Gertrud & Otto Natzler: Form and Glaze

Gertrud & Otto Natzler: Form and Glaze

166 N. La Brea Avenue Los Angeles, CA, USA Saturday, October 22, 2011–Saturday, January 7, 2012

Opening Reception: Saturday, October 22, 5-8pm

The ceramic works of the renowned ceramists Gertrud and Otto Natzler (1908-1971 and 1908-2007, respectively) will be exhibited at Couturier Gallery as part of the Pacific Standard Time: Art in L.A. 1945-1980 exhibitions, an unprecedented collaboration initiated by the Getty of more than sixty cultural institutions across Southern California coming together to tell the story of the birth of the L.A. art scene (www.pacificstandardtime.org). The exhibition will include the collaborative Gertrud and Otto Natzler works from the 1940s through the 1970s as well as Otto Natzler’s own work of the 1970s which he began to produce after the Gertrud’s death in 1971. A number of works in the show come from Otto Natzler’s private collection and have not previously been exhibited residing all these years in Otto’s studio here in Los Angeles. The opening reception will be Saturday, October 22, 2011 from 5-8pm.

The Natzlers, two of this century’s most influential ceramists, came directly to Los Angeles in October 1938, fleeing their native Vienna, Austria because of the Nazi threat bringing with them modernist European ideas and a tradition in ceramics that had not been seen in the United States. They set up their studio within several months of their arrival in Los Angeles and began exhibiting almost immediately.

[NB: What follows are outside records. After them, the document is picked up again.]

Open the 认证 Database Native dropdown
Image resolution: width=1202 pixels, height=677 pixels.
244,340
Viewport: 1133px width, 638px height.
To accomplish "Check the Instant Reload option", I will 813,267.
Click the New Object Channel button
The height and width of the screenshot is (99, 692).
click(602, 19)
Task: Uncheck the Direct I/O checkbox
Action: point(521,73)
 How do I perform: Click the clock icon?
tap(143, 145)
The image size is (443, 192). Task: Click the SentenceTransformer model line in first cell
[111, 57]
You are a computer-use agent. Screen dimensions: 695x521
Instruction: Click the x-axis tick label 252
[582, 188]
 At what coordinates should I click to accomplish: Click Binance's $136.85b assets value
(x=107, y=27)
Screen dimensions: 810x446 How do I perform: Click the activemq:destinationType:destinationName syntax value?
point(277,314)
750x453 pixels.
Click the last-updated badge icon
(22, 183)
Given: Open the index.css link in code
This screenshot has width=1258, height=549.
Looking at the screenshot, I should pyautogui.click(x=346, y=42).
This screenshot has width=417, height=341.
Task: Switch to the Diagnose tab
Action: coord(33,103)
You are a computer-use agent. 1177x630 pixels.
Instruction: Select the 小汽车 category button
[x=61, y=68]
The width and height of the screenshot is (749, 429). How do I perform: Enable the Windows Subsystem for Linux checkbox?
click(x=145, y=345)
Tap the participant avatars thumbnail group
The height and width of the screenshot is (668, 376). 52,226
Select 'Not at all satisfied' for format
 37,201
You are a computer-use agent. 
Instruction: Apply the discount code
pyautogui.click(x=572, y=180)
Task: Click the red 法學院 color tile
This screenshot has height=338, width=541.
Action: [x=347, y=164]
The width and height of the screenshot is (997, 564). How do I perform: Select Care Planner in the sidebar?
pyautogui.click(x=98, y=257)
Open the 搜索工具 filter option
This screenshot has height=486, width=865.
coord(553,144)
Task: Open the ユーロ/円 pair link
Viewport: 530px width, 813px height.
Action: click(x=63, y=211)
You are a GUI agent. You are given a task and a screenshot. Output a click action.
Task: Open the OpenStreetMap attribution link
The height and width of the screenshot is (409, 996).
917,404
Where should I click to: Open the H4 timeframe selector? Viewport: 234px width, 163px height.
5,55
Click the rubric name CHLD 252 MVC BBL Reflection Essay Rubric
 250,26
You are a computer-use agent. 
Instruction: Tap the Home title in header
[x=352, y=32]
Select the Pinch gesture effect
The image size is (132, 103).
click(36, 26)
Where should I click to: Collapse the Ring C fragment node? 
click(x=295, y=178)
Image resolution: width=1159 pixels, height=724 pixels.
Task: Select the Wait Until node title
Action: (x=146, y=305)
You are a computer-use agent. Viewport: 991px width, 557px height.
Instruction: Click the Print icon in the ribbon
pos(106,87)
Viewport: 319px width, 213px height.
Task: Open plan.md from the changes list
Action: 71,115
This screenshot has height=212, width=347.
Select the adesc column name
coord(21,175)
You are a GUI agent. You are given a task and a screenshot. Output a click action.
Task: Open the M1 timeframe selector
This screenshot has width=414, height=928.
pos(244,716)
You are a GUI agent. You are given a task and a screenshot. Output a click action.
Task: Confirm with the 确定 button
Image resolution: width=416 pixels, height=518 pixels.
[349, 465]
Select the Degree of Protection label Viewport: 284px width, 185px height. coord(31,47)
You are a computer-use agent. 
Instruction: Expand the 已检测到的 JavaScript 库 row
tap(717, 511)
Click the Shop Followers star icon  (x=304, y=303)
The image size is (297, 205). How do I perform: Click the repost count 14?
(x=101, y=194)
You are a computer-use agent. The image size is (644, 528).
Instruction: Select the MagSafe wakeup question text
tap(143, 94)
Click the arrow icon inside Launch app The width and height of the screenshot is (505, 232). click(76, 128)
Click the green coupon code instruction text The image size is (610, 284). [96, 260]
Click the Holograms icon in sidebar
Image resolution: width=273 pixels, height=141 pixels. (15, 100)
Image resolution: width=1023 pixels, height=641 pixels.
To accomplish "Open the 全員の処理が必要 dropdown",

To supplement their meager income from the few sales they were initially able to make, they would also have to accept students thus disseminating their skills and influence early on (one of their first students was Beatrice Wood who learned from Gertrud to throw pots and from Otto about glazes and glazing). Their enormous influence on other ceramists, including Glen Lukens, Laura Anderson, is both remarkably noticeable and legendary.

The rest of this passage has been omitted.